Thierry Henry
Former Arsenal star player Thierry Henry, now of the New York Red Bulls, waves as he does a lap of honour after his side's Emirates Cup match at the Emirates Stadium in north London in July. REUTERS

Arsenal manager Arsene Wenger has cautioned Thierry Henry to think long and hard before making the switch to club management and indicated the former Gunners' striker can still compete at the highest level.

Henry returned to the Emirates Stadium on Friday to see a statue of himself unveiled as part of the club's 125th anniversary celebrations.

Arsenal's record goal scorer has been widely linked with a move into club management when he retires but Wenger said ex-French international still has plenty to learn before he makes the switch.

"Let him first be a player - his career is not over," the Arsenal manager said.

"After that you have to learn the job. It is like any other job. You need to learn the team, how to handle people. You do not stop being a player and become a manager the next day. It doesn't work like that.

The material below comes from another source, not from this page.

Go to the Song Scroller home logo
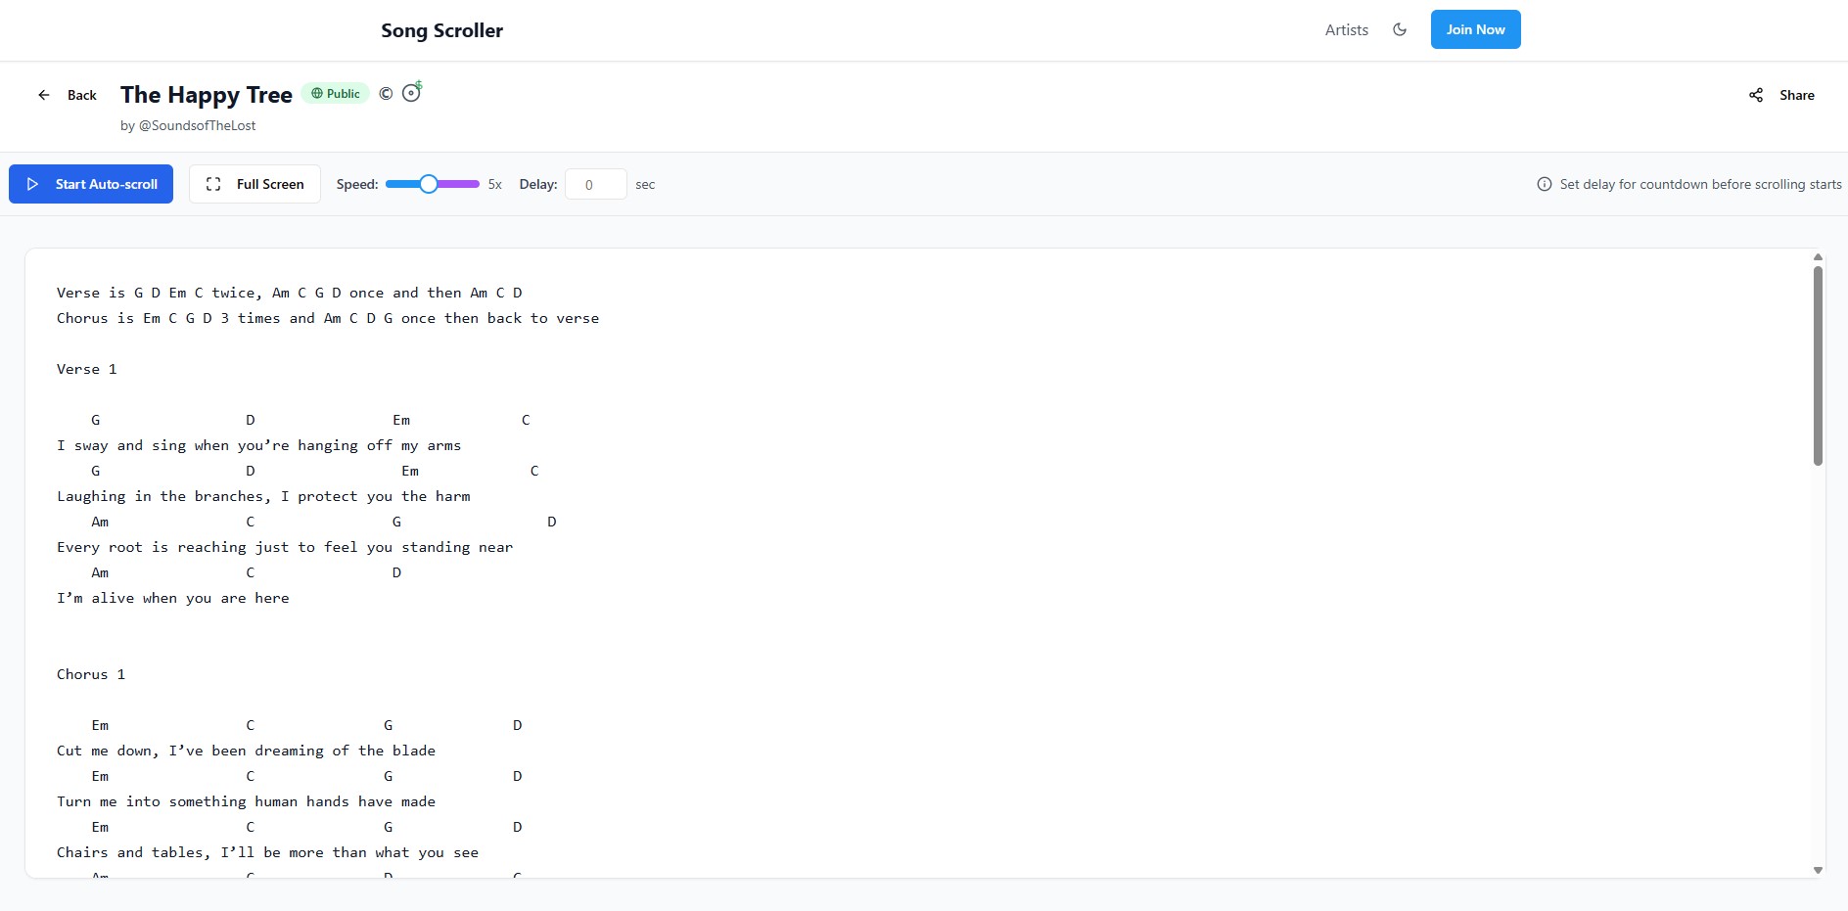 pyautogui.click(x=441, y=30)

"I must say, many players I have managed have qualities to be managers. [ex-Arsenal captain] Patrick [Veira] or Thierry can both be managers. It is a different life from a player. You have to dedicate your life to the team. Players have to make that choice."

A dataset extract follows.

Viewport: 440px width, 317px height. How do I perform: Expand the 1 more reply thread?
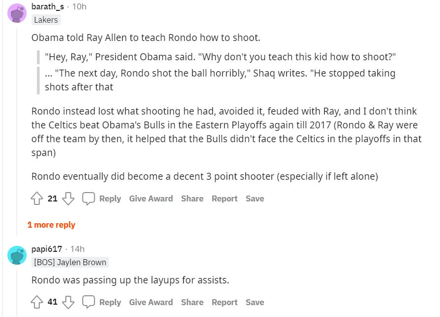click(x=51, y=225)
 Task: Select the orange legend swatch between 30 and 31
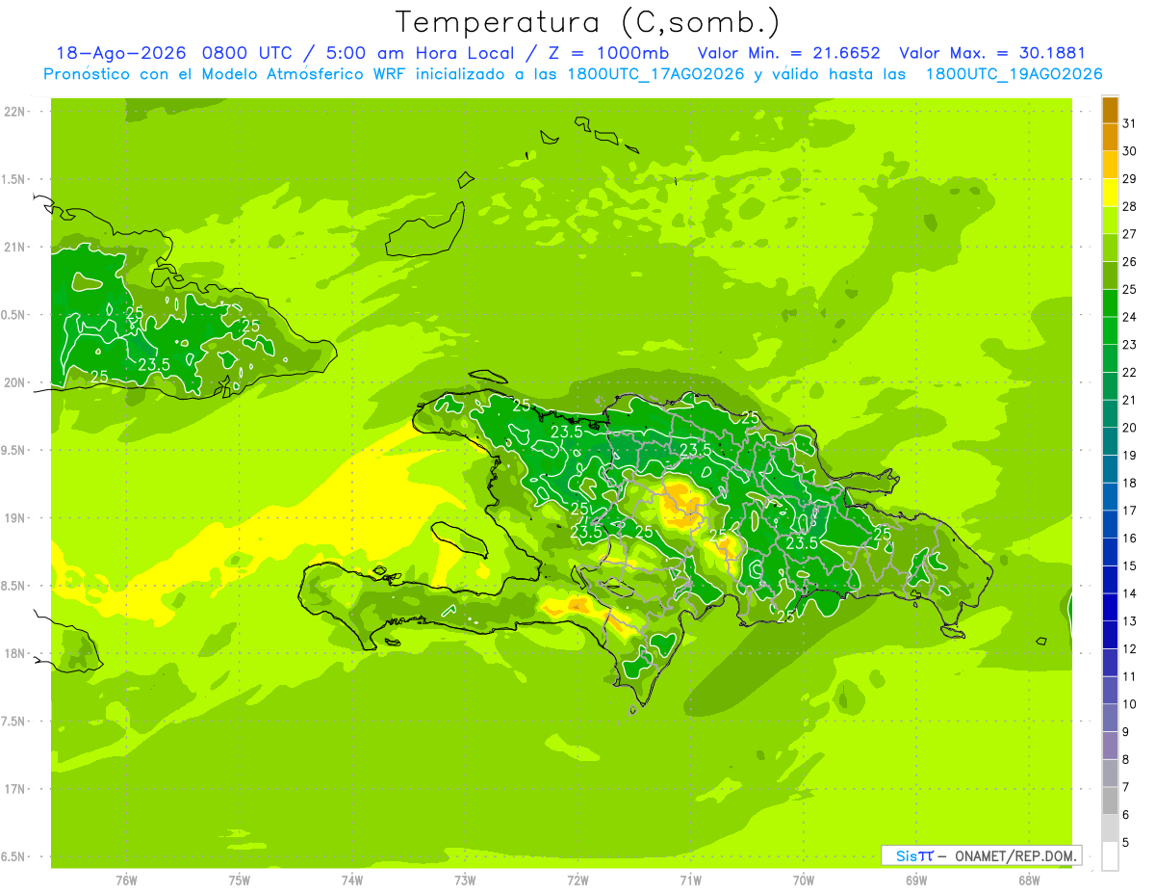[x=1110, y=138]
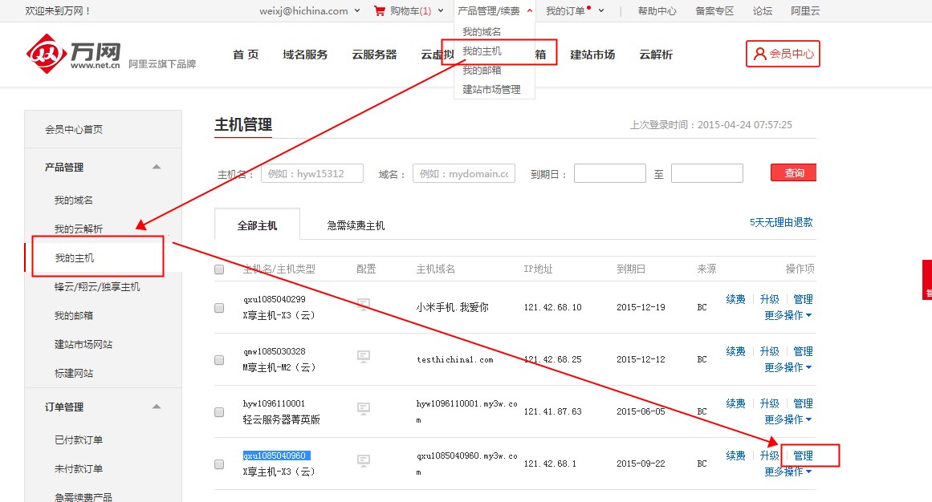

Henry watched from the stands on Saturday as a spectacular Robin van Persie volley gave Arsenal a 1-0 victory over a resolute Everton side.

After the match, Wenger admitted he would be happy for Henry to complete his coaching badges at Arsenal but was quick to refute the claim that great players make good managers.

"It's not always the case," Wenger told the official Arsenal Web site. "There are plenty of examples in England. It is a different job. It is a good base to be a great player but there are many other ingredients. I do not rule it out. They can be great managers.

"There is a special satisfaction if any player I have had is happy, even if he is a movie maker, a painter or manager. But my one piece of advice is: play as long as you can."

Meanwhile, Henry was moved to tears as his statue was unveiled alongside fellow Arsenal legends Herbert Chapman and Tony Adams on Friday.

Arsenal's record goalscorer was immortalised outside the Emirates Stadium ahead of the club's 125th anniversary celebrations at the Everton game.

"I heard it from [Radio journalist] Tom Watt and I thought he was joking, because he usually does joke a lot so I was like, 'yeah, whatever'," said Henry. "But it was for real. I know I saw the statute outside but still somehow I can't believe it's real to be honest.

"I'm more than proud - honoured, privileged. At the very beginning I honestly thought it was a joke, until I realised it wasn't. As I said out there, 125 years of history, when you know the players that have played for Arsenal football Club and I was chosen to be out there next to the stadium.

"I always have something to say usually but I'm kind of speechless. The way the statue is with me leaning in front of the stadium is a great on - it's exactly how I feel about Arsenal Football Club. Also facing not just the Emirates, but Highbury. It's amazing. I never thought I'd be out there like that.

"I was fortunate to have won a lot of stuff in my career but that tops it all. You don't dream about that, it doesn't ever come into your head. Like I said many times, I always went out there in the Arsenal shirt and played 100 per cent."